Qué sería de nosotros, pobres criaturas que caminan erguidas, si no fuera por el milagro contenido en una pastilla. Qué sería del dolor de huesos heredado por generaciones, del lumbago de los albañiles, del cólico menstrual de nuestras abuelas, de la fiebre inmemorial de los niños que deliran a medianoche, si no existiera el frasco de diclofenaco, redondo y casi sagrado contenedor de alivio.

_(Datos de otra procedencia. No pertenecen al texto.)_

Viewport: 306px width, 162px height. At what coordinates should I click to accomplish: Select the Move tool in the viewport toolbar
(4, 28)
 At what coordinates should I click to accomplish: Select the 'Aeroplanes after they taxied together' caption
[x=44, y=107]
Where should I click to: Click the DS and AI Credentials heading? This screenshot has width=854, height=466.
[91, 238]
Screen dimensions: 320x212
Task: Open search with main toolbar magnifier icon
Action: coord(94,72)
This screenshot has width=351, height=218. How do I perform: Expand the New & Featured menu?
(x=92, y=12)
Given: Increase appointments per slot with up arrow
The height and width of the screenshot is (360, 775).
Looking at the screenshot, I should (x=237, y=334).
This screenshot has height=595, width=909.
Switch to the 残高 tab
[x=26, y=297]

Las farmacias son nuestras catedrales modernas. Las recetas, una forma sofisticada del rezo. Los químicos, alquimistas con bata blanca que destilaron de la naturaleza su revés: no ya el veneno, sino el bálsamo. Nos quejamos poco de eso. Nos entregamos al fármaco como antes al incienso, al amuleto, al brebaje de curandero. Aunque de repente hagamos locuras como el rumano del Paseo Bravo. Porque, a fin de cuentas, el dolor —ese democrático y ancestral flagelo— no conoce clase, ni raza, ni religión. Y contra él, alzamos una bandera blanca: diclofenaco sódico, 100 miligramos cada 12 horas.

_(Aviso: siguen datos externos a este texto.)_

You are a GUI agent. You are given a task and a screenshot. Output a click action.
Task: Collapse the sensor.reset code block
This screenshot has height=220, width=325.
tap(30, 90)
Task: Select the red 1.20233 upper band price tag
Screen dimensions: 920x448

Pero en esta cruzada gloriosa contra la inflamación y la molestia, olvidamos que el cuerpo humano no es el único que bebe. Que en nuestras heces y orinas, diluidas en las corrientes del mundo, viajan los residuos de nuestro consuelo. Que cuando morimos, y nos entierran —algunos con pastillas aún en el estómago, o con los componentes en nuestros tejidos—, entregamos a la tierra más que cenizas: le damos nuestro remedio.
Y ahí comienza el otro relato. Uno que no nos contaron los médicos ni los prospectos de los medicamentos. En la India, el subcontinente de los mil rituales, los buitres alguna vez fueron sacerdotes del ciclo de la vida. Su tarea era limpia: devorar los restos, acelerar la descomposición, cerrar el capítulo. En las ciudades y los campos, hacían el trabajo que ni los humanos ni los dioses querían tocar. Lo mismo restos animales o humanos.

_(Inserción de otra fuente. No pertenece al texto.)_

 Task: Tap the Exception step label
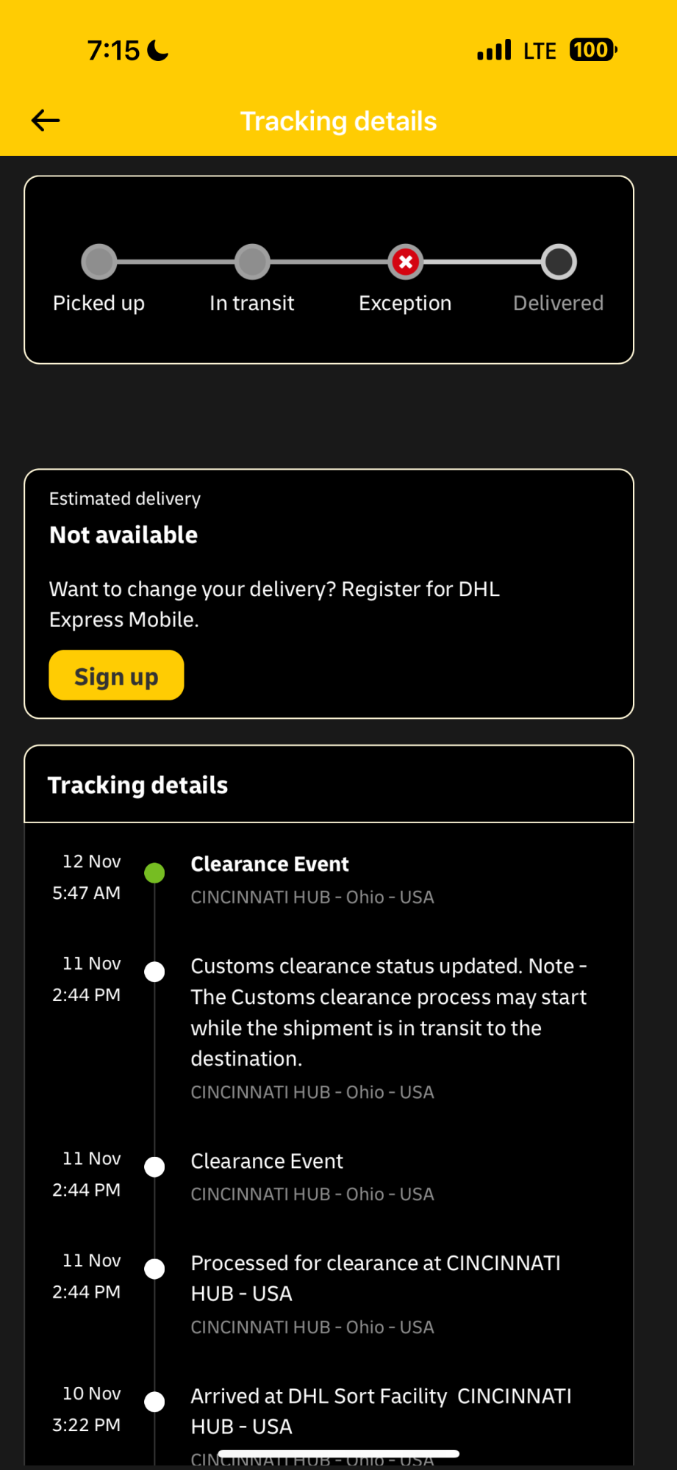pyautogui.click(x=405, y=303)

Pero un día los cadáveres se volvieron venenosos. El diclofenaco, apenas unos miligramos, permanecía. El buitre comía. El buitre moría. Así, uno a uno, millones de ellos cayeron, con los riñones destrozados por el antiinflamatorio de los hombres. ¿Quién lo habría previsto? ¿Quién, en la euforia del alivio, pensó en la fisiología de un buitre?
Sin ellos, vino el hedor. Cadáveres sin devorar, perros callejeros que se multiplicaban, las ratas, la rabia. Se necesitaron años para entender el engranaje invisible que los buitres sostenían. Y cuando por fin lo entendimos, cuando la ciencia elevó su dedo y trazó la curva de la tragedia, ya no quedaban más que unos pocos sobrevivientes en lo alto.
Y porque la ironía siempre encuentra una forma de flotar río abajo, en otras latitudes, lejos del calor sagrado del Ganges, otra criatura se contorsionaba por una causa similar. No con plumas, sino con escamas. En las corrientes dulces de Europa, una trucha despierta súbitamente con un anhelo inexplicable. No buscaba alimento, ni refugio, ni apareamiento. Buscaba algo más. Algo que, en su mundo de instintos milenarios, no tenía nombre: metanfetamina.
Había aprendido a desearla, estudios de hace apenas un par de años nos lo confirman. A encontrarla en las gotas invisibles que transportan nuestros excesos y nuestros vicios. Adicción piscícola. Un oxímoron perfecto para la comedia moderna. Mientras los buitres morían por lo que no pidieron, las truchas desarrollaban dependencia por lo que ni siquiera entendían.
Una tragicomedia química, escrita con letras de farmacocinética. Lo que nos calma, altera. Lo que nos cura, envenena. El alivio humano es la angustia del ecosistema.
Y sin embargo, sería mezquino renegar de nuestros logros. Las medicinas han salvado a millones del sufrimiento inútil, del espasmo sin sentido, de la fiebre que mataba en la cuna. El dolor, ese látigo que nos recordaba que estábamos vivos, ya no es el único narrador de nuestra historia.
Pero cada conquista trae su sombra. Y si alguna vez creímos que el progreso era una línea recta, hoy sabemos que es un círculo que nos incluye a todos: al hombre y al buitre, al niño y a la trucha, al farmacéutico y al río. No podemos ya, en esta edad del conocimiento, seguir tratando al planeta como si compartiera nuestros remedios. Es el progreso. Es el precio. Es la externalidad. Lo llamamos con palabras largas para que no duela. Pero duele. Aunque no tomemos nada para calmarlo.